++++ INPUT MATERIAL

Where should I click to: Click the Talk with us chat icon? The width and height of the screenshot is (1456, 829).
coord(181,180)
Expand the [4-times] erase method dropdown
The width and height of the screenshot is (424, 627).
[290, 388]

++++++++

WRITTEN INSTRUCTION: Change every "Talk with us" in the items to "Chat with us" and give them again with nothing else altered.

TASK SOLUTION:
Where should I click to: Click the Chat with us chat icon? The width and height of the screenshot is (1456, 829).
coord(181,180)
Expand the [4-times] erase method dropdown
The width and height of the screenshot is (424, 627).
[290, 388]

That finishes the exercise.